Ce compromis, qui solde une plainte de Donald Trump contre le fisc, a été validé par le ministre de la Justice par intérim Todd Blanche, ancien avocat personnel de Donald Trump.

Il débouche sur la création d'un fonds d'indemnisation "anti-instrumentalisation" de 1,776 milliards de dollars, - le chiffre renvoie à l'année de l'indépendance des Etats-Unis.

La somme doit permettre de "réparer" des préjudices qu'auraient subi des partisans de Donald Trump poursuivis sous la présidence de Joe Biden.

"Braquage"

Parmi les bénéficiaires figurent potentiellement des assaillants du Capitole, déjà graciés par le républicain de 79 ans le jour de sa seconde investiture en 2025.

Deux policiers en poste le 6 janvier 2021, lorsqu'une foule a tenté d'empêcher le Congrès de certifier l'élection de Joe Biden, ont porté plainte, dénonçant un détournement d'argent public afin de "financer (des) insurgés et (des) paramilitaires" à la solde de Donald Trump.

Chose rare, même des parlementaires républicains se sont braqués ouvertement.

"Ce qui préoccupe les gens est de payer leur hypothèque ou leur loyer, leurs courses ou leur essence, pas d'assembler un fonds d'1,8 milliard de dollars pour le président et ses alliés afin de payer qui ils veulent", a estimé le sénateur Bill Cassidy.

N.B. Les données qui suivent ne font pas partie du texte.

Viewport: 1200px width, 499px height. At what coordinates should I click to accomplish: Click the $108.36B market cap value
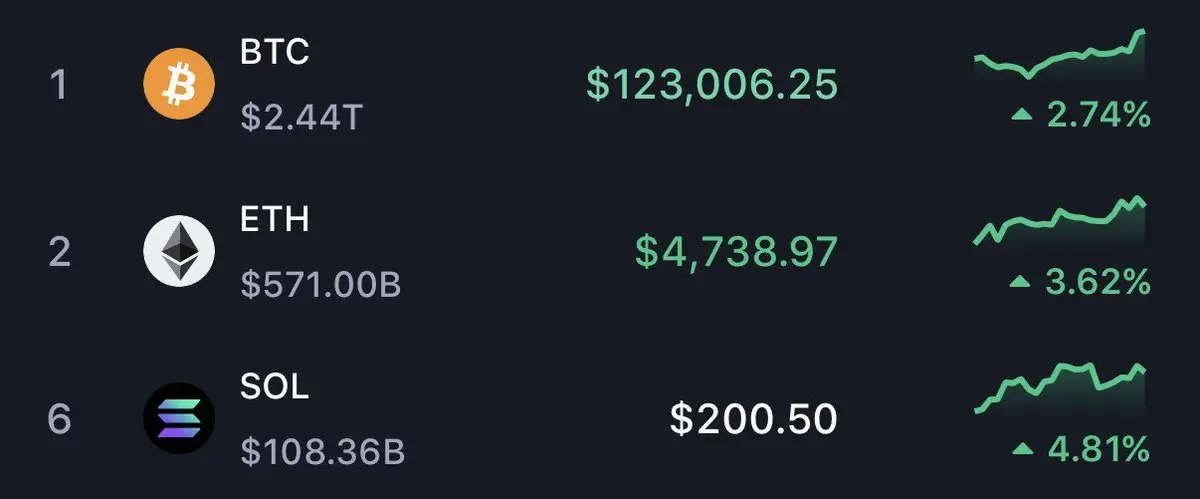coord(323,453)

L'accord passé avec le fisc met par ailleurs Donald Trump, sa famille et ses entreprises, à l'abri de tout redressement fiscal portant sur ses déclarations passées.

"Je n'ai pas été impliqué dans ces discussions (sur l'accord, ndlr). J'aurais pu l'être, mais je n'ai pas choisi de l'être", a-t-il affirmé mercredi à des journalistes.

Le chef de file des sénateurs démocrates Chuck Schumer a parlé d'un "braquage dans lequel le voleur possède la banque, dirige la police et s'auto-amnistie au passage."

Ce fonds "participe d'un autre projet de Trump: pas seulement s'enrichir personnellement pendant qu'il est dans le Bureau ovale, mais tenter d'utiliser sa présidence pour réécrire l'Histoire", commente pour l'AFP Noah Rosenblum, professeur de droit à la New York University.

"Absurde"

Les accusations de conflit d'intérêt ont par ailleurs été relancées quand le bureau gouvernemental des affaires idéologiques a publié une déclaration du président américain sur ses récentes transactions boursières, conformément à une obligation légale dont il s'est d'ailleurs acquitté en retard, écopant pour cela d'une amende.

Judd Legum, ancien conseiller de campagne d'Hillary Clinton qui publie une newsletter consacrée aux affaires publiques, a expliqué à l'AFP que sa découverte la plus "marquante" dans ce document de plus de 100 pages porte sur le "calendrier".

Donald Trump, souligne-t-il, "a dans plusieurs cas acheté des actions juste avant de faire des déclarations publiques faisant la promotion des entreprises" concernées.

Sur la liste de transactions figurent plusieurs sociétés dont l'activité et le cours de Bourse ont été influencés par des décisions gouvernementales.

"Ni le président Trump, ni sa famille, ni la Trump Organization ne jouent un rôle direct pour choisir, ordonner, approuver, influencer ou réclamer des investissements spécifiques", ces fonctions ayant été confiées à des institutions financières indépendantes, s'est défendu sur X le fils du président, Eric Trump, qui avec son frère aîné Don Jr gère les affaires familiales.

Donald Trump "n'est pas assis dans le Bureau ovale derrière son ordinateur (...) en train d'acheter ou de vendre des actions. C'est absurde", a lancé mardi le vice-président JD Vance.

"Anesthésiés"

Jusqu'ici, les soupçons de malversations en tous genres paraissent glisser sur le président américain, qui les balaye d'un revers de main.

"Nous sommes comme anesthésiés par ces questions de conflits d'intérêt et de potentielle corruption, et ce n'est pas sain pour une démocratie", regrette le journaliste Judd Legum.

"Ce n'est pas que les Américains soient plus tolérants en matière de corruption venant de Trump", mais "nous avons atteint un stade où tout le monde s'est fait son opinion" du président, juge le professeur de droit Noah Rosenblum.

"Certains Américains voient dans ce qu'il fait de la corruption ouverte et de l'enrichissement personnel. (Donald Trump) le sait, et je pense que pour lui ce n'est pas un problème mais une caractéristique qui renforce encore l'attachement de ses vrais partisans", explique-t-il.